Task list |
1. Answer these questions from the passage on basic income and Modern Monetary Theory.
(a) Within what kind of environment does the mainstream BIG literature advocate introducing a BIG?
(b) Between which two kinds of budgets does the neo-liberal myth draw its false analogy?
(c) What are the two kinds of constraints a currency-issuing government faces?
2. Write the next paragraph of the passage on basic income and Modern Monetary Theory.

Passage |
=== Begin Enclosure ===

Indeed, as Keynes and others showed, cutting wages to generate higher employment levels is likely to worsen the unemployment situation because workers would cut their spending as their incomes fell.
BIG theory and Modern Monetary Theory
In addition to constructing the problem of income insecurity incorrectly, the mainstream BIG literature advocates the introduction of a BIG within a so-called ‘fiscal neutral’ environment.
In other words, they tend to advocate solutions that have no net impact on the fiscal outcome recorded by the national government implementing the scheme.
This is presumably to allay the criticism of the neo-liberals who eschew government deficits.
Another way of thinking about this is that one of the sensitive issues for BIG proponents relates to the perceived ‘cost’ (in monetary terms) of the program.
But it is here that we appreciate the basic income proposals are typically based on an erroneous understanding of the capacity of the currency-issuing government.
An understanding of Modern Monetary Theory (MMT) allows us to appreciate that much of the debate about the viability of the BIG is conducted on the false premise that the government is financially constrained.
Mitchell and Watts (2004: 8) argue that:
It is convenient for neo-liberals to cloak their contempt for government spending (unless it is specifically assistance that advances the interests of their own lobby group) in the authoritative sounding concept borrowed from orthodox economics known as the ‘government budget constraint’ (GBC).
But any sovereign government has a monopoly over the issue of fiat-currency and, as such, its spending choices are never intrinsically revenue constrained.
The neo-liberal myth that governments can ‘run out of money’ starts with a false analogy between household and government budgets.
The analogy misunderstands that a household, the user of the currency, must finance its spending, ex ante, whereas the government, the issuer of the currency, spends first and never has to worry about financing (Mitchell and Mosler, 2002).
[Reference: Mitchell, W.F. and Mosler, W (2002) ‘The imperative of fiscal policy for full employment’, Australian Journal of Labour Economics, 5(2), 243-259.]
All the constraints such a government faces are either voluntary (political and ideological) or induced by a lack of real resources available for purchase.

=== End Enclosure ===

Supplied material |
=== Begin Enclosure ===

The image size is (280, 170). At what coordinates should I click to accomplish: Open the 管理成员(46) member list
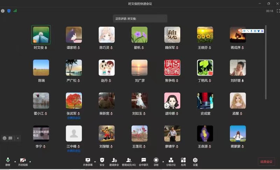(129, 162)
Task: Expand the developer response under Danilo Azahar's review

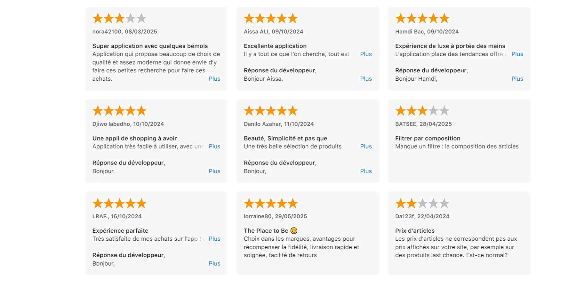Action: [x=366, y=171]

=== End Enclosure ===
=== Begin Enclosure ===

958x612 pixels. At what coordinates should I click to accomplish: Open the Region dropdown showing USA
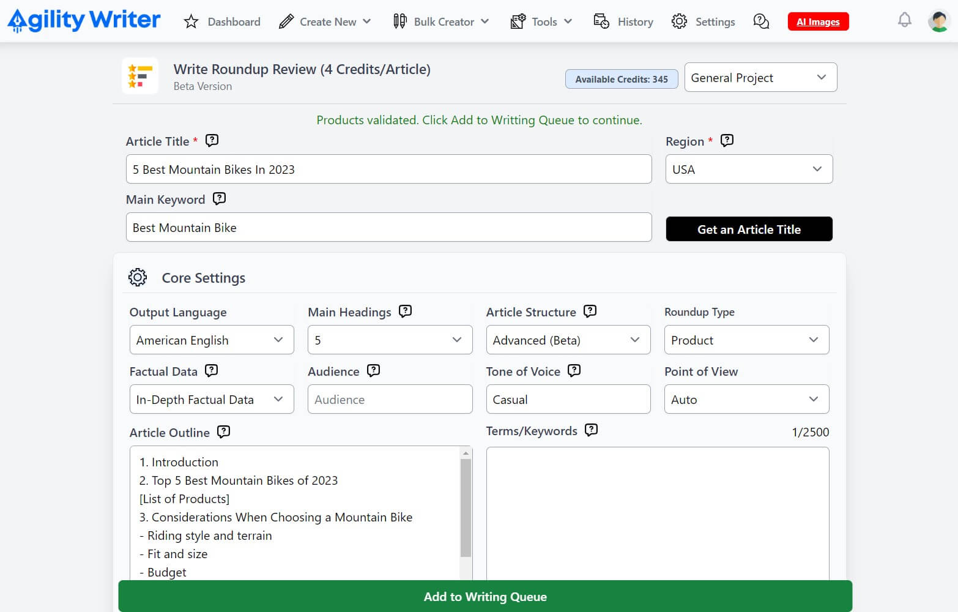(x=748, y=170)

=== End Enclosure ===

Your responses |
1.
(a) A so-called "fiscal neutral" environment, in which the scheme has no net impact on the government's recorded fiscal outcome.
(b) Household budgets and government budgets.
(c) Voluntary constraints, which are political and ideological, and constraints induced by a lack of real resources available for purchase.

2.
At times of mass unemployment it is hard to argue that there are significant real resource constraints on government spending.
The currency-issuing government has an obligation to ensure that its net spending (government spending in excess of tax revenue or fiscal deficit) is sufficient to maintain full employment.
It is clear that mass unemployment can arise when the non-government sector, in aggregate, desires to earn income but doesn’t desire to spend all it earns.
The gap between income earned and income spent by the non-government sector has to be filled by a government deficit (spending greater than taxation revenue) for firms to be happy supply that level of output (which generates an equivalent level of income).
In that situation, if there is no intervention from government, firms will reduce hiring because they cannot sell the output that they had produced.
As a result, the non-government sector is dependent on the government to provide funds for both its desired net savings and payment of taxes to the government. To obtain these funds, non-government agents offer real goods and services for sale in exchange for the needed units of the currency.
This includes, of-course, the offer of labour by the unemployed. The obvious conclusion is that mass unemployment occurs when net
government spending (the deficit) is too low to accommodate the need to pay taxes and the desire to net save.
Any policy proposal that justifies its position on the basis of perceived government financial constraints is thus based on erroneous foundations.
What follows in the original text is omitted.